Kammergericht zur Anmietung von Wohnraum durch eine juristische Person
In einer aktuellen Entscheidung des Kammergerichts (KG) wurde klargestellt, dass die Anmietung von Wohnraum durch eine juristische Person – selbst wenn dieser Wohnraum an deren Arbeitnehmer überlassen wird – in der Regel als Gewerberaummiete zu qualifizieren ist (Beschl. v. 18.09.2024, Az. 8 U 40/24). Damit unterliegt der Vertrag nicht den besonderen Schutzvorschriften des Wohnraummietrechts (§§ 573 ff. BGB), sondern den Regelungen der Geschäftsraummiete (§ 578 BGB).
Streitfall Arbeitnehmerwohnungen
Der Fall betraf eine juristische Person, die Wohnraum angemietet und diesen ihren Arbeitnehmern zur Verfügung gestellt hatte. Diese Nutzung erfolgte als sogenannte Sachleistung im Rahmen des Arbeitsverhältnisses, das heißt, die Überlassung der Wohnung wurde mit dem Lohn der Mitarbeiter verrechnet. Als der Vermieter das Mietverhältnis kündigte, stellte sich die Frage, ob die Kündigung den strengeren Anforderungen des Wohnraummietrechts genügen musste.

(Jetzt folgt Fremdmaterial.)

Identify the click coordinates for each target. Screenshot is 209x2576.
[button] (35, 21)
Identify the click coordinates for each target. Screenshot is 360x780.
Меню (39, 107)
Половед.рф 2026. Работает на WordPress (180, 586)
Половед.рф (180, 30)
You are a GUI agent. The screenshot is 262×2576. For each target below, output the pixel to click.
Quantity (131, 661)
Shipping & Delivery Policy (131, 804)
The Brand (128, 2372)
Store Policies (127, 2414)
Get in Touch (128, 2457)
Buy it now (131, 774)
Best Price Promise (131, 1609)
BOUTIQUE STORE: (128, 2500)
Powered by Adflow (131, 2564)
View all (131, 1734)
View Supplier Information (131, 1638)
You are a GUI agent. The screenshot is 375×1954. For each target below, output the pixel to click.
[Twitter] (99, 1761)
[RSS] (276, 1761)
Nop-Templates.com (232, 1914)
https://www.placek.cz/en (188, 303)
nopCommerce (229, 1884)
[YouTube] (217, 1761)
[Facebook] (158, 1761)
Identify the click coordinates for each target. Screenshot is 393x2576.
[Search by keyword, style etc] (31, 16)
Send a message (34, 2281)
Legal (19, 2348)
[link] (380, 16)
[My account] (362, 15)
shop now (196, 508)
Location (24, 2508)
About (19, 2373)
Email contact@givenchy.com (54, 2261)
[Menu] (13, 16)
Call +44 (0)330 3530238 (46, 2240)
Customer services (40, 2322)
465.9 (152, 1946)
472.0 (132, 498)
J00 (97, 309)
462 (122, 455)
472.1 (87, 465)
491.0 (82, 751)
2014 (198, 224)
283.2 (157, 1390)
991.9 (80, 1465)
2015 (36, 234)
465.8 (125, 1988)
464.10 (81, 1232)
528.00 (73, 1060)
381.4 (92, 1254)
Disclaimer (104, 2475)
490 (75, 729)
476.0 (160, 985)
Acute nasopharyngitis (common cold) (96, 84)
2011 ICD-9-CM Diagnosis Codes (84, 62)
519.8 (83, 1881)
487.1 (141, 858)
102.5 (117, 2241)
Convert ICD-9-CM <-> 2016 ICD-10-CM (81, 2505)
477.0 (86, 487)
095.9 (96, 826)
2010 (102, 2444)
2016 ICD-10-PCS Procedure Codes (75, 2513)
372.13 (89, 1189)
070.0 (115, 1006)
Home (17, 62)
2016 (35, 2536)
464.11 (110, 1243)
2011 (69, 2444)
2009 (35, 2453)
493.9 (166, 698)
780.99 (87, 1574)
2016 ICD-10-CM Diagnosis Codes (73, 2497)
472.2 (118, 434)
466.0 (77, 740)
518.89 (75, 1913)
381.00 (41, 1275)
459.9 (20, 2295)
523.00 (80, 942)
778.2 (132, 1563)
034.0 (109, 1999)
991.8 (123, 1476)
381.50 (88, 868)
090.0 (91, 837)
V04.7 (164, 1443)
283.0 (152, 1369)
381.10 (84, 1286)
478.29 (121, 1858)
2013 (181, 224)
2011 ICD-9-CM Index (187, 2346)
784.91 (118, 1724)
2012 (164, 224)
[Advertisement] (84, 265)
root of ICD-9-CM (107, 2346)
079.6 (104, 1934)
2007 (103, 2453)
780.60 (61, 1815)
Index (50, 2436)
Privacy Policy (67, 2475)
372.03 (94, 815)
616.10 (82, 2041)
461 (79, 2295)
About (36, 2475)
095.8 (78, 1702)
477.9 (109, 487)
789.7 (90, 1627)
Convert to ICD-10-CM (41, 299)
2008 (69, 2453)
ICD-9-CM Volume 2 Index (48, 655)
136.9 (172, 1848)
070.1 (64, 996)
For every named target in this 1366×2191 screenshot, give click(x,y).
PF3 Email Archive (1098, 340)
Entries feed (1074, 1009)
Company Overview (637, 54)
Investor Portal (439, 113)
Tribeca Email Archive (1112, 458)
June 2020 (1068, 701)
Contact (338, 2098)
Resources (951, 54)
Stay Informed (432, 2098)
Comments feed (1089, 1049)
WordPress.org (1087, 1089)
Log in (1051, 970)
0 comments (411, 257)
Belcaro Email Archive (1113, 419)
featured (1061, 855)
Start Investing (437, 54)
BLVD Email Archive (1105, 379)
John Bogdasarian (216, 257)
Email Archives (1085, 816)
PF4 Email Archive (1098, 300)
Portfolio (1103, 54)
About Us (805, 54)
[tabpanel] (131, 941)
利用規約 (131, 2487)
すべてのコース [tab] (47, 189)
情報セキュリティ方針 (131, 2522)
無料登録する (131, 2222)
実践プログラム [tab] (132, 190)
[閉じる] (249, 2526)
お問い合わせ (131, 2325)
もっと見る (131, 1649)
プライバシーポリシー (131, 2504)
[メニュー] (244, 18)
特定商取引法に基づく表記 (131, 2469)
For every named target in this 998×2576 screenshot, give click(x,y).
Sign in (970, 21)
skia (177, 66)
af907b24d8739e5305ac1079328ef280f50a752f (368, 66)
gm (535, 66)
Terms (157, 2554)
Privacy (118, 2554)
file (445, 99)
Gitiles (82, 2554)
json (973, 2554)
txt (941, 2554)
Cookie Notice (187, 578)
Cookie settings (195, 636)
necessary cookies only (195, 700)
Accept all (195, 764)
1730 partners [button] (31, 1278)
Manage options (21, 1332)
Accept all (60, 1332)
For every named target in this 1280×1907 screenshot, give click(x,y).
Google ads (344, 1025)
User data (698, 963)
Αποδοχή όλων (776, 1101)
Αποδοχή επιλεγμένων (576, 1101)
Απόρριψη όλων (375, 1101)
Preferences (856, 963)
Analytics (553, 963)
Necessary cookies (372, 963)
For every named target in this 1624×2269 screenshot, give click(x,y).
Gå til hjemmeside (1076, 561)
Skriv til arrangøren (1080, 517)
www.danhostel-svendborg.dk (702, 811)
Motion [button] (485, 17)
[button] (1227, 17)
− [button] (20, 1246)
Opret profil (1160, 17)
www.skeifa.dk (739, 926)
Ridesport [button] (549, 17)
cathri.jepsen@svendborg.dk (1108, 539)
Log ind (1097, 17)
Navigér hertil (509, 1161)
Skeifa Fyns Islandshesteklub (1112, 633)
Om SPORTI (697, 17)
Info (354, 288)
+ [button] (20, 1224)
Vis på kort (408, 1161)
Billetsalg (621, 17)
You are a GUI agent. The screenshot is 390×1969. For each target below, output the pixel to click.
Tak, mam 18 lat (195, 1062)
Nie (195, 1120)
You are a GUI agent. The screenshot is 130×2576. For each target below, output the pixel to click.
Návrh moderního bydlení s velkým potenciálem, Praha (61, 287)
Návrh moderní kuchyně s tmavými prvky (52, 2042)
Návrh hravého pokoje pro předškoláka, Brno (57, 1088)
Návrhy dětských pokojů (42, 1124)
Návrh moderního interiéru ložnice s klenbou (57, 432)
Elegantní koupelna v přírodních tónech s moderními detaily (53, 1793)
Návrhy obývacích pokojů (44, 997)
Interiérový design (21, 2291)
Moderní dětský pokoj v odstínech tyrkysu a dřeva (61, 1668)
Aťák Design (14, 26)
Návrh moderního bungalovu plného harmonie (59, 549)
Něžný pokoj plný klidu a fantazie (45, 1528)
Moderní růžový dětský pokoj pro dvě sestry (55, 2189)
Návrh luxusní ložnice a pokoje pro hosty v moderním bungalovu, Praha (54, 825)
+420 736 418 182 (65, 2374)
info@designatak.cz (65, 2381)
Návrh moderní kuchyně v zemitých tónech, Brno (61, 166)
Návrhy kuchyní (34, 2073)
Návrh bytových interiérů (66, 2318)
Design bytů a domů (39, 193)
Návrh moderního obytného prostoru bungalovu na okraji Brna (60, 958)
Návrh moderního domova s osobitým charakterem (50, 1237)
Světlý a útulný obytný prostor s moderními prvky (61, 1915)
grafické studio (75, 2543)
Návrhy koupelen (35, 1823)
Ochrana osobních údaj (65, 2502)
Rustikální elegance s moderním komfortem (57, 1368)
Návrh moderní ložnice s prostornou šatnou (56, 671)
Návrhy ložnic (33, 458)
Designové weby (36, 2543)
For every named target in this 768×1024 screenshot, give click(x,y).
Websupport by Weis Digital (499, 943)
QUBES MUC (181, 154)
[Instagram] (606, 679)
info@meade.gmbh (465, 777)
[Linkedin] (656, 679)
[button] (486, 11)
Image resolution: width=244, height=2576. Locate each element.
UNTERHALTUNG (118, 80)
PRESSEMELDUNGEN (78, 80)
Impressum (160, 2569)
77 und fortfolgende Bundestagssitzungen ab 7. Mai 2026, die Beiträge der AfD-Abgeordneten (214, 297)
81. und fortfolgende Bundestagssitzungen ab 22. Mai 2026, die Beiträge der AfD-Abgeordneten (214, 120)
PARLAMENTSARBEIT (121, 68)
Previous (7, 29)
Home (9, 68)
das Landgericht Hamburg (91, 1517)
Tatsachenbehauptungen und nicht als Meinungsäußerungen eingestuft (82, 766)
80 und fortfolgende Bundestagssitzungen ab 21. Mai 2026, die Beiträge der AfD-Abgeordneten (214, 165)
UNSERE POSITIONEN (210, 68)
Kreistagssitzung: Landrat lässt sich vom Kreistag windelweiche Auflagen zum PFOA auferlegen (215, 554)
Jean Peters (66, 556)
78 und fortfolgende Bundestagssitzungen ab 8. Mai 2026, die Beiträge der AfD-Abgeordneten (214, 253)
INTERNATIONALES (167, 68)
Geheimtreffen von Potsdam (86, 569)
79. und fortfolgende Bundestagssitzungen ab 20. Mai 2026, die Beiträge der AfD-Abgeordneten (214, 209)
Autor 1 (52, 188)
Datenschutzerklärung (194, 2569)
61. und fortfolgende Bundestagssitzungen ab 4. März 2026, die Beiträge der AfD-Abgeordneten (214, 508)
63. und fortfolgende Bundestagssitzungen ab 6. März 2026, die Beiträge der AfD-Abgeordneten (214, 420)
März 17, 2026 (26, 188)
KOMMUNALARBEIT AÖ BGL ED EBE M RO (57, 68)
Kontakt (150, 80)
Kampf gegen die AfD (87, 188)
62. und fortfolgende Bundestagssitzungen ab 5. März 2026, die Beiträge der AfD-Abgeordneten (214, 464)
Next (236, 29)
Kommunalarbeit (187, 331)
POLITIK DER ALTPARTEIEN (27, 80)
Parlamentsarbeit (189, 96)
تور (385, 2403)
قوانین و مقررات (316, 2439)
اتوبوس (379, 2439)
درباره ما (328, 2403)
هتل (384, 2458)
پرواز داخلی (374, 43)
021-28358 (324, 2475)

Zweck der Anmietung entscheidet
Das KG entschied, dass die Vorschriften des Wohnraummietrechts hier keine Anwendung finden. Entscheidend sei nicht die Nutzung der Räume zu Wohnzwecken, sondern der Zweck der Anmietung. Da juristische Personen weder selbst wohnen noch Familienangehörige haben können, kann der Anmietungszweck nicht der Befriedigung eigener Wohnbedürfnisse dienen. Stattdessen verfolgt die juristische Person wirtschaftliche Zwecke – in diesem Fall die Bereitstellung von Wohnraum für Arbeitnehmer. Eine solche Nutzung falle unter das Geschäftsraummietrecht. Die Verwendung eines Formularvertrags für Wohnraummietverträge ändere daran nichts, da allein die Wahl des Formulars keine rechtswirksame Vereinbarung darstellt.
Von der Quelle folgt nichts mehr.